Calculator inputs
Example data table
| Example | Rate | Tidal Volume | Dead Space | Weight | Minute Volume | Alveolar Ventilation |
|---|---|---|---|---|---|---|
| Case A | 12 breaths/min | 500 mL | 150 mL | 70 kg | 6.0 L/min | 4.2 L/min |
| Case B | 18 breaths/min | 450 mL | 150 mL | 65 kg | 8.1 L/min | 5.4 L/min |
| Case C | 10 breaths/min | 600 mL | 170 mL | 80 kg | 6.0 L/min | 4.3 L/min |
| Case D | 22 breaths/min | 400 mL | 140 mL | 60 kg | 8.8 L/min | 5.72 L/min |
Formula used
Minute Volume = Respiratory Rate × Tidal Volume
Alveolar Ventilation = Respiratory Rate × (Tidal Volume − Dead Space)
Dead Space Ventilation = Respiratory Rate × Dead Space
Tidal Volume Per kg = Tidal Volume in mL ÷ Body Weight in kg
The calculator converts liter inputs to milliliters first. Final minute results are shown in liters per minute for clear review.
How to use this calculator
- Enter the respiratory rate in breaths per minute.
- Enter the tidal volume and choose its unit.
- Enter dead space volume and choose its unit.
- Type body weight to get the mL per kg result.
- Add a duration in minutes for total inspired and alveolar volume.
- Press the calculate button.
- Review the result cards, detail table, and graph.
- Use the CSV and PDF buttons to save the report.
Respiratory minute volume explained
What the value means
Respiratory minute volume shows how much air moves each minute. It combines breathing rate and tidal volume. This makes it a quick measure of total airflow. A larger value means more air enters and leaves the lungs during the same time window. The number is useful in classroom work, physiology practice, and basic ventilation reviews.
Why rate and volume both matter
A person can reach the same minute volume in different ways. One pattern uses slow breaths with larger volume. Another uses fast breaths with smaller volume. The total may look similar, but airflow efficiency can change. That is why respiratory rate alone is not enough. Tidal volume adds the missing part of the picture. When students compare patterns, they learn why the same total number may hide very different breathing behavior.
Why dead space matters
Not every part of a breath reaches regions where gas exchange occurs. Some air stays in passages such as the nose, throat, and larger airways. That portion is called dead space. Alveolar ventilation removes that unused part from the breath. This gives a more focused value for effective airflow. The calculator shows both numbers so you can compare total movement with useful movement. It also helps you see how a larger dead space fraction lowers effective ventilation even when total movement looks adequate.
How this calculator helps
This page keeps the workflow simple. You enter rate, tidal volume, dead space, weight, and duration. The result appears above the form. You also get minute volume, alveolar ventilation, dead space ventilation, and tidal volume per kilogram. The chart helps compare the outputs quickly. The table gives a clean report. CSV and PDF tools help you save the result for notes, study files, or project records. Use the example table to test the formula before entering your own values.

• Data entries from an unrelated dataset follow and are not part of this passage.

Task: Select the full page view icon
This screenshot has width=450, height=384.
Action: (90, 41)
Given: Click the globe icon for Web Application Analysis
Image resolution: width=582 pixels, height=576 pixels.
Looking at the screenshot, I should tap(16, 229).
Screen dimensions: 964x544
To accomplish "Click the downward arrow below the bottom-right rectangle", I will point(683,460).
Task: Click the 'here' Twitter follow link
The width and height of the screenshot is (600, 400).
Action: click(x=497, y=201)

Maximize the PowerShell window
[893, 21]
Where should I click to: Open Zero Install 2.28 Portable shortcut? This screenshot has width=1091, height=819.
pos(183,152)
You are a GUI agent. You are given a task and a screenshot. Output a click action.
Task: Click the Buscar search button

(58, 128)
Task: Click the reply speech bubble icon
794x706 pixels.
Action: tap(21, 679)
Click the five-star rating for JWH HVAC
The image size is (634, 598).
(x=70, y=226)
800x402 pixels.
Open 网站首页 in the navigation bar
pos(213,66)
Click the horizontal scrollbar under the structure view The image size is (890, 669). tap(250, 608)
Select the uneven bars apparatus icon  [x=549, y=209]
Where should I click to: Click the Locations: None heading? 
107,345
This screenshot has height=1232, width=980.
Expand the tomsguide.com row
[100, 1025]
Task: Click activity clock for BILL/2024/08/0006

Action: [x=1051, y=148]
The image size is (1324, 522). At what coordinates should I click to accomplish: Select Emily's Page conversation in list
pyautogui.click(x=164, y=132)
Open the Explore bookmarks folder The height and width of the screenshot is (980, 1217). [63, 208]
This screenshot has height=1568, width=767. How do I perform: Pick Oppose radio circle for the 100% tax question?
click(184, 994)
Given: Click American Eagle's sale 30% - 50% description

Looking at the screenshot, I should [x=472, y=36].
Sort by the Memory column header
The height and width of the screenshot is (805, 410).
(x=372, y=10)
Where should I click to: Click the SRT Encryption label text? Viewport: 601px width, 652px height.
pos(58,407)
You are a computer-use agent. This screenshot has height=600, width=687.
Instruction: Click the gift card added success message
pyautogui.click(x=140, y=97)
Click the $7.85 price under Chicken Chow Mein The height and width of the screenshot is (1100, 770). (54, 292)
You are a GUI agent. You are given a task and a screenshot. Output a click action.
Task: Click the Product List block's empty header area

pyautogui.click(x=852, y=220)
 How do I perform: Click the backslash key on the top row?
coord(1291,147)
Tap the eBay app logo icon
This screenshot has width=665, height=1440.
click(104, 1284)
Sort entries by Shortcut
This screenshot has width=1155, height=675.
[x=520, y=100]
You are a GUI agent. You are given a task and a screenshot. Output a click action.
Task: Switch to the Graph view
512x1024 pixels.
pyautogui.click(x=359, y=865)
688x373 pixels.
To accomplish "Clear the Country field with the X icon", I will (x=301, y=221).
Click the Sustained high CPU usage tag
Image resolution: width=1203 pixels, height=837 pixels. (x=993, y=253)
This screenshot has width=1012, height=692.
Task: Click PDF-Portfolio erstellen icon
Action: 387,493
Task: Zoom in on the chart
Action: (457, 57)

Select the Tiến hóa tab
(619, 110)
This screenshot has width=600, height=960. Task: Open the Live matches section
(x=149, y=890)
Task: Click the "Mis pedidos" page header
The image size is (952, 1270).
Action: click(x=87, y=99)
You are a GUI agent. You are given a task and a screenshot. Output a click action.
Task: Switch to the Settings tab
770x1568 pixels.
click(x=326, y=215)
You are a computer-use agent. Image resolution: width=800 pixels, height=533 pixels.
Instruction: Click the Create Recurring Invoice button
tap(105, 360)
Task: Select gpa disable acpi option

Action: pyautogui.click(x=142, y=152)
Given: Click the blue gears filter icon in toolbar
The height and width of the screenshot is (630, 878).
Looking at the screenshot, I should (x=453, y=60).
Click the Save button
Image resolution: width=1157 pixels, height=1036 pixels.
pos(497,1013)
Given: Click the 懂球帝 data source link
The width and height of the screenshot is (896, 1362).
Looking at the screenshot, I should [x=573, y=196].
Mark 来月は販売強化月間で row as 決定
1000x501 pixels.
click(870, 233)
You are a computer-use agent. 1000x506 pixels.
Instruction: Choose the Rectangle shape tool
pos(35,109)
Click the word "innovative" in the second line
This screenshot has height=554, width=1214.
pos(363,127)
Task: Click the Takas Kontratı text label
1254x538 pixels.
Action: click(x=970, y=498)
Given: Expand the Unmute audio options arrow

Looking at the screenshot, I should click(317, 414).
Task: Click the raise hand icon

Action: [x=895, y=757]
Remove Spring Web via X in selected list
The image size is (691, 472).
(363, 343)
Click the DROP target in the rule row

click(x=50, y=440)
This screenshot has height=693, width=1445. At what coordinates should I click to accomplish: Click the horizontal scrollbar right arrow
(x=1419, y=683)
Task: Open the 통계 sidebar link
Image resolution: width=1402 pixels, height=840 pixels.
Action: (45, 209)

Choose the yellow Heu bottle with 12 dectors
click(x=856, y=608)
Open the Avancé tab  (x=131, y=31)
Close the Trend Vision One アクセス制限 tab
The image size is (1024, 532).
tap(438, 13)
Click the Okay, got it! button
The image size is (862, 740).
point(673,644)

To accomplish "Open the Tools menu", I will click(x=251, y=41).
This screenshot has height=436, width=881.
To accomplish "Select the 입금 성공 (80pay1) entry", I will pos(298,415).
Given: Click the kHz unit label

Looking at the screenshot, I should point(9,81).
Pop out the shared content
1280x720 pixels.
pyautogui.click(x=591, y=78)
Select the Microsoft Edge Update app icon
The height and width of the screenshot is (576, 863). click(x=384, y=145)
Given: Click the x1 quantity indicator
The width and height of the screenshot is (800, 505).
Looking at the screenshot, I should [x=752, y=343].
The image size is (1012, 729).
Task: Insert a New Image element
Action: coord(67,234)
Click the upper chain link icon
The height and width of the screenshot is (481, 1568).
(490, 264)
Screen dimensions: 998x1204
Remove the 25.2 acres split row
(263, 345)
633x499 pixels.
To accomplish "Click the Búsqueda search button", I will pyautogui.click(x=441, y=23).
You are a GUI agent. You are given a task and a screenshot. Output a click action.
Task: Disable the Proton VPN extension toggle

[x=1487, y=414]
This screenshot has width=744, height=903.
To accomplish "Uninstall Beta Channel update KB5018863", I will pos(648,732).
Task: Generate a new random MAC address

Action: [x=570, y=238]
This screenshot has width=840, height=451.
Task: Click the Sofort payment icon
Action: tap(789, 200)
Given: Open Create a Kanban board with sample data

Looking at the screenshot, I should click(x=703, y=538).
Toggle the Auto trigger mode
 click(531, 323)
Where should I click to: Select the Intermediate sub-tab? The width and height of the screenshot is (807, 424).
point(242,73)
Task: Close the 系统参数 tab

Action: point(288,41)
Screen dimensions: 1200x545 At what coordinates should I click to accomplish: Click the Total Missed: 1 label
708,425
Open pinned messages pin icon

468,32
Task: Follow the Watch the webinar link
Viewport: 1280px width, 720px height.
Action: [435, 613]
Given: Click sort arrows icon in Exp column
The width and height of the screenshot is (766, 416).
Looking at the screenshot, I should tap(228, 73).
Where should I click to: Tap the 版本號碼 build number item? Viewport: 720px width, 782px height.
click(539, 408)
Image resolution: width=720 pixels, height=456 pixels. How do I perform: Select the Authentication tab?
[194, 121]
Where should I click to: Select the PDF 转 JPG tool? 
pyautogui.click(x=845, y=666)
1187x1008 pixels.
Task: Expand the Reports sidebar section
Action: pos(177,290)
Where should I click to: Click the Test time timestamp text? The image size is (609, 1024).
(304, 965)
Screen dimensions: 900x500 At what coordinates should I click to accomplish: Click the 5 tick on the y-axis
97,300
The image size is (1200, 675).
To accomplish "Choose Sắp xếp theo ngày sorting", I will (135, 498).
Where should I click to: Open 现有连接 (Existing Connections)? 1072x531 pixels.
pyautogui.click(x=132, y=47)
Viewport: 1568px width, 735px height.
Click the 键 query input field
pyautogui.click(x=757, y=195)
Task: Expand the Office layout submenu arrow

Extra context for study work
The duration field adds another useful layer. One minute values are helpful, but longer windows show total air moved across a session. That can support lab exercises and worksheet problems. Weight also adds context by showing tidal volume per kilogram. This ratio helps compare breath size between people of different sizes. Treat the page as an educational aid, not a diagnosis tool.
Frequently asked questions
1. What is respiratory minute volume?
It is the total air moved in one minute. The value comes from multiplying breathing rate by tidal volume. It shows total airflow, not just effective gas exchange.
2. What is alveolar ventilation?
Alveolar ventilation is the part of airflow that reaches gas exchange areas. It subtracts dead space from each breath before multiplying by the respiratory rate.
3. Why does dead space reduce useful ventilation?
Dead space holds air in conducting passages. That air moves, but it does not reach the deeper exchange surfaces. Because of that, total minute volume can be higher than effective ventilation.
4. Can I enter liters instead of milliliters?
Yes. The calculator accepts both milliliters and liters for tidal volume and dead space. It converts everything to milliliters first, then returns results in liters per minute.
5. Why is body weight included?
Body weight allows the page to calculate tidal volume per kilogram. That ratio is useful for comparing breath size across different body sizes in teaching examples.
6. What does the duration field do?
Duration extends the calculation beyond one minute. It estimates total inspired volume, alveolar volume, and dead space volume over the period you choose.
7. Why does the calculator stop dead space above tidal volume?
If dead space exceeds tidal volume, effective ventilation becomes unrealistic for this learning model. The validation prevents confusing outputs and keeps the formula interpretation clear.
8. Can I use this page for medical decisions?
No. This calculator is for education, estimation, and formula practice. Real clinical assessment needs professional judgment, context, and validated medical equipment.